Novel Approaches for Understanding and Mitigating Emerging New Harms in Immersive and Embodied Virtual Spaces:
A Workshop at CHI 2024

Immersive and embodied virtual spaces are increasingly prevalent. Such environments are also generally beneficial, facilitating connection with others and allowing for novel experiences. However, the paradigm shifts introduced by such environments (e.g., immersion, embodiment, or technological advancements) can also lead to new harms for users, such as embodied harassment in social VR, racist Zoombombing, human-bot coordinated hate raids in live streaming, harmful user-generated virtual world design, and new types of perceptual manipulations leveraging the core abilities of XR technology to create illusions to the user.


In this workshop, we want to bring together a set of interdisciplinary researchers and practitioners from HCI and adjacent fields to better understand these new harms and develop novel strategies to mitigate them. We invite interested researchers and practitioners to submit a short position statement (2 pages maximum in CHI submission format) with this form by March 8, 2024. Submissions are *NOT* anonymized.
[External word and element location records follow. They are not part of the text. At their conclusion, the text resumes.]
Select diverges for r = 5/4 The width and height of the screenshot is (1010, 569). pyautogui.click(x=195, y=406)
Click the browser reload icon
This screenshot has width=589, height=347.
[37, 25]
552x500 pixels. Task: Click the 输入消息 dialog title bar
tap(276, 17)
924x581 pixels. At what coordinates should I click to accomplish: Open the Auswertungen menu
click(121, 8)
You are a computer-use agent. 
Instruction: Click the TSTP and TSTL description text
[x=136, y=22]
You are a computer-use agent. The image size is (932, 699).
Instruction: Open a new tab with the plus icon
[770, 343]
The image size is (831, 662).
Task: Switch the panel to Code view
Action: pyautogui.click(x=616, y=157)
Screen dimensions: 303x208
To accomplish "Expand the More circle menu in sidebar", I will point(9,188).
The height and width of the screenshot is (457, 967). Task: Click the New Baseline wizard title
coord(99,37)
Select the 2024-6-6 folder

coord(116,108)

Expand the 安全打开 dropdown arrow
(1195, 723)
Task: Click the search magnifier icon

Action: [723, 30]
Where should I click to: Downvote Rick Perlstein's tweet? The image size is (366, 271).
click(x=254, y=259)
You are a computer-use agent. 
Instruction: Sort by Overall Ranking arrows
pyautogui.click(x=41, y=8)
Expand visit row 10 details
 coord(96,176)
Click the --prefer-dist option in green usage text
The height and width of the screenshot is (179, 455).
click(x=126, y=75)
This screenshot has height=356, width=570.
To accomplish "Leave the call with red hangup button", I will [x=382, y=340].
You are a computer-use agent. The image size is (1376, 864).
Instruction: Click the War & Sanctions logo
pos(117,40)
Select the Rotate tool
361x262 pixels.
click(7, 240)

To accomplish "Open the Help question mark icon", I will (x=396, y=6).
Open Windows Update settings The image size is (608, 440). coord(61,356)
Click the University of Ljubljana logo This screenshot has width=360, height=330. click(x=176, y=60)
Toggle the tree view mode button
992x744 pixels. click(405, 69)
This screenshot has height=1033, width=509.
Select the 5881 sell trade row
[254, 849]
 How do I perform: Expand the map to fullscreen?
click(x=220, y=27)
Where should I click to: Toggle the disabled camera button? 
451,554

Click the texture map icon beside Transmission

Please include the name of the author(s) on the submission.


Please describe why you are interested in the area, which work they have already done, and if they are interested in specific topics related to the workshop, including but not limited to:

• Identifying various forms of new online harms across different immersive and embodied virtual spaces

• Creating frameworks, taxonomies, and definitions to describe these new online harms

• Explaining potential sociotechnical causes of these new online harms

• Investigating how harms in immersive and embodied spaces can also be translated to physical harms in the offline world

• Understanding various stakeholders' perspectives when encountering these new harms in immersive and embodied virtual spaces

• Unpacking how these new online harms may especially damage marginalized technology users' online experiences

• Building a fundamental understanding of how traditionally considered positive metrics of immersive online experiences such as presence and embodiment might amplify the negative impact of these new online harms

• Synthesizing existing strategies and recommendations to deal with these new online harms

• Articulating coping approaches for managing exposure to harms that can be integrated into system designs

• Evaluating how, if at all, existing harm mitigation strategies (e.g., moderation) can or cannot be used to mitigate these new harms in immersive and embodied online spaces

• Identifying both opportunities and risks of leveraging AI to detect and mitigate these new online harms

• Describing how AI can be used to create new and more severe forms of online harm in immersive and embodied virtual spaces rather than mitigating harms

• Brainstorming alternative novel approaches to understand and mitigate new online harms in immersive and embodied online spaces


We will accept submissions in the scope of the workshop in which participants have prior expertise. The workshop will be organized as a hybrid event at CHI 2024. One participant from each submission must register for the workshop and at least one day of the CHI conference. All submissions will be published on the workshop website and a collection of workshop papers.


This hybrid, one-day workshop will take place on Saturday, May 11, 2024 in Room 306A during CHI 2024 in Honolulu, Hawaii, USA.